A Live SEIR Model for Covid-19 with Error Bars in Julia

Author: Dan Segal (@djsegal)

as requested by Prof. Alan Edelman, MIT


In [1]:
using Measurements

param_error = 0.05

α = 0.2 ± param_error
γ = 0.5 ± param_error

# β = f(social distancing, masks, etc.)

E₀ = 1e-4
u₀ = [ 1 - E₀ ; E₀ ; 0 ; 0 ]

tspan = (0.0, 200.0);  # 200 days
In [2]:
using DifferentialEquations

function seir!(du,u,p,t)
  S,E,I,_ = u
  α,β,γ = p

  dS = ( -β*I*S )
  dE = ( +β*I*S ) - α*E
  dI = ( -γ*I   ) + α*E
  dR = ( +γ*I   )

  du .= (dS, dE, dI, dR)
end

labels = [
  "Susceptible", "Exposed", 
  "Infected", "Recovered"
];
In [3]:
using SimplePlots

display(html"""
  <h3> Sliding the β value reduces/increases infectivity </h3>
  <p style="margin-top: 0.4em">(social distancing, immunity, vaccines reduce β)</p>
""")

beta_slider = slider(0.25:0.25:2, value=1, label="β") 

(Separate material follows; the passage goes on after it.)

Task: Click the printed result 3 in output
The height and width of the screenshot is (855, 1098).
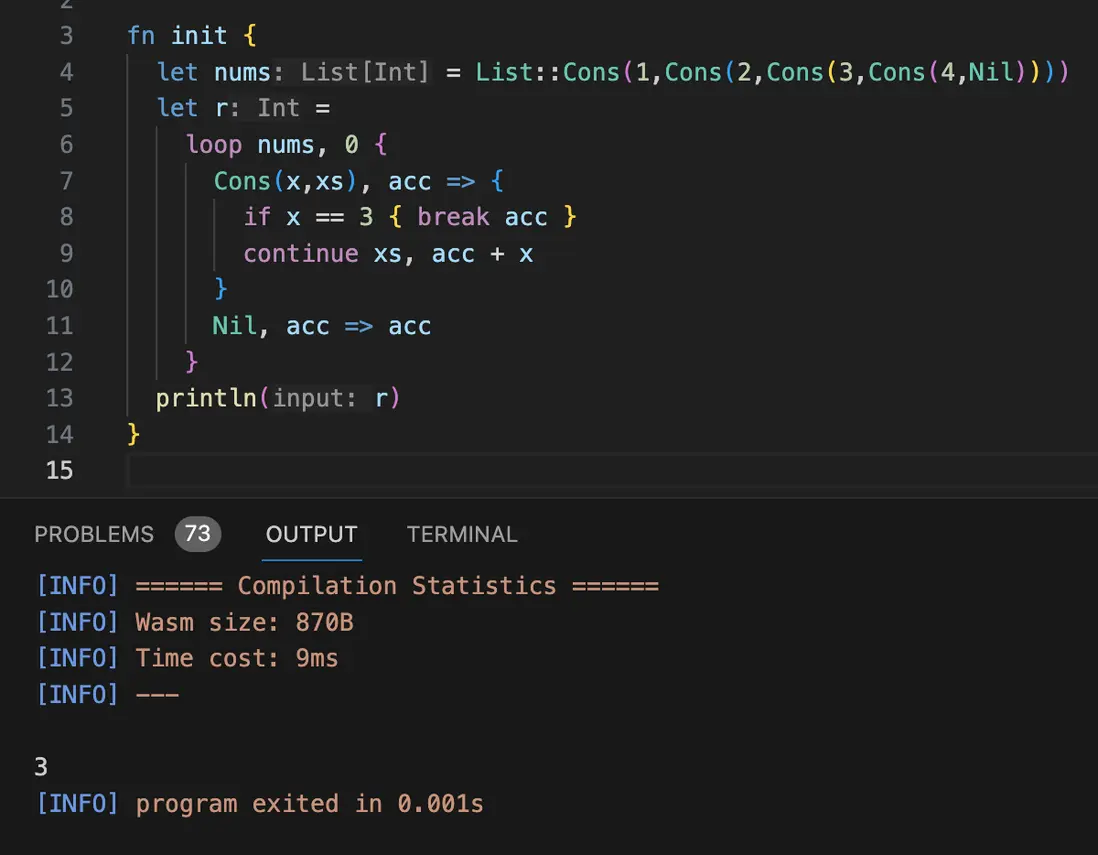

@demo for β in beta_slider
  title!("Covid-19 SEIR Model with Error Bars") ;
  xlabel!("Time (Days)") ; ylabel!("%")  
  
  soln = solve(ODEProblem(
    seir!, u₀, tspan, [α, β ± param_error, γ]
  ), saveat=0.5)
  
  x, y = soln.t, 100*Array(soln)
  ylims!(0, 100) # using percentages
  
  for (index, label) in enumerate(labels)
    plot!(
      x, y[index,:], label=label, 
      alpha=0.8, fillalpha=0.1
    )
  end
end

Sliding the β value reduces/increases infectivity

(social distancing, immunity, vaccines reduce β)

β
1.0